One boy that appears in her life without warning and undermines everything she believed in.

Arrogant and unreachable, Aro is one of the enemy king’s most prized soldiers. A cynic who knows the price of trust, he keeps a long list of things he doesn’t believe in: second chances, because people never change, regret, because it only comes when it’s too late to do anything but wallow, innocence, goodness, sanity…

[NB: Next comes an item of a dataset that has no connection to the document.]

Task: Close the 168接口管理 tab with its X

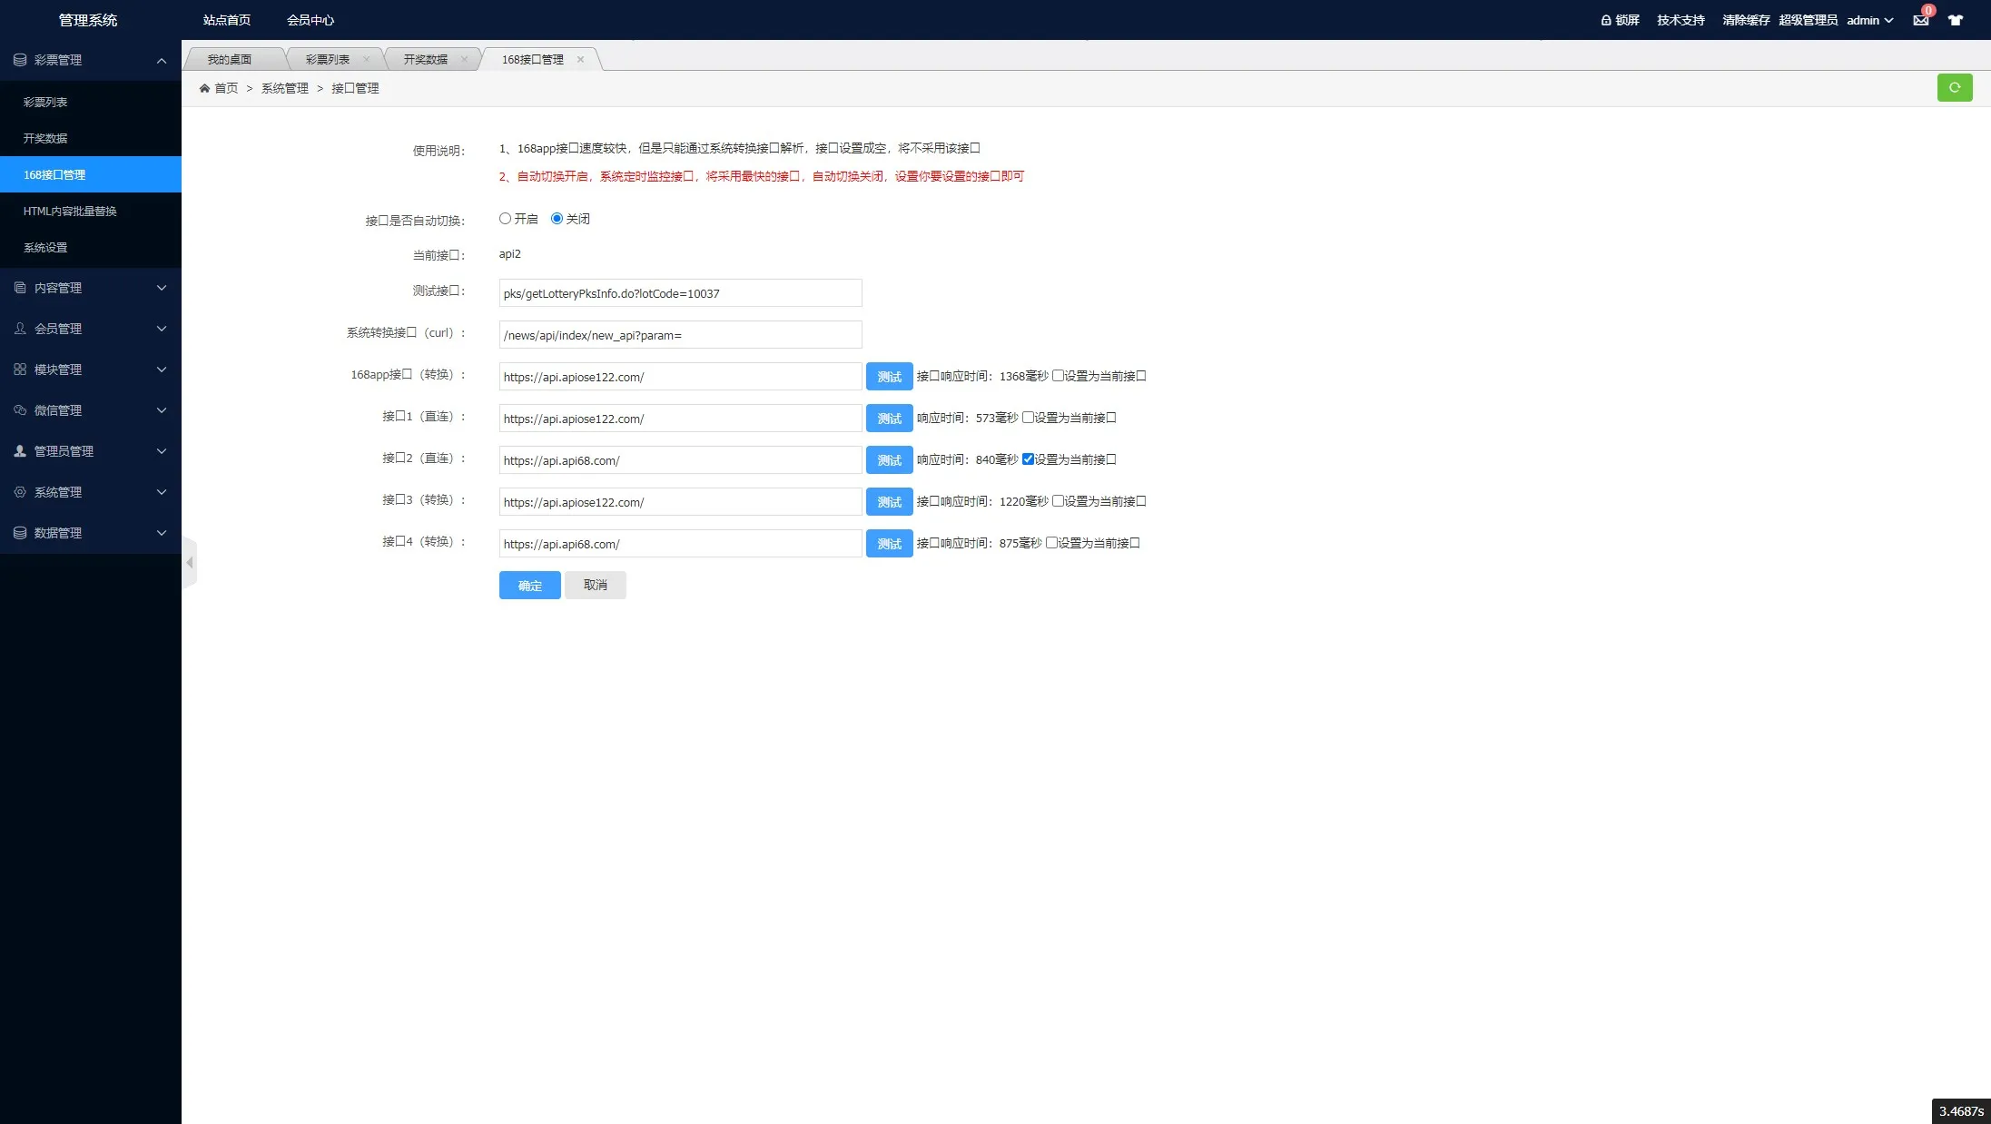Action: click(580, 59)
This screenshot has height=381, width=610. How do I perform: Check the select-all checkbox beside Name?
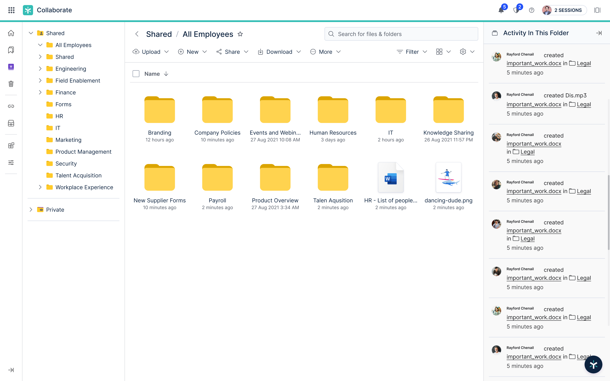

And since he doesn’t believe that opinions are worth anything, he ignores his own when his king orders him to capture Faye during a War. He never expected to save Faye’s life. Faye, for her part, never expected to give him the chance to do so. And neither of them ever expected feel anything more than animosity for each other. But when a number of looming threats force them on an unprecedented attempt to cross the mountains, battling avalanches and seemingly insurmountable odds, neither can continue to ignore the similarities that are binding them together.

Wildflower (100,000) is the story of a girl who has learned to keep her heart locked away, a boy who knows that love is a weakness, and emotions that can be defined by neither numbers nor lists. Also, I thought you might like to know that the Lowenstein Agency and the L. Perkins Agency currently have the full manuscript, the Kristin Nelson Agency has a partial. Thank you for your time and consideration.

Best regards,

I pasted this here mostly for those of you who’d like to see an example query. Keep in mind, though, that I chose to break a number of rules with this. It’s rather lengthy for a query , and it’s written from two different POVs, and looking back, there are a lot of things I could have done better. This week’s post was supposed to be something of an intro to this blog series, and next week I plan to dissect the above query a bit more and list a few things I wish I’d known before I started querying.

Um. So it’s probably pretty obvious that I’ve never done a blog series, either. Or really given querying advice. So…maybe you guys could put questions in the comments or something? Suggestions?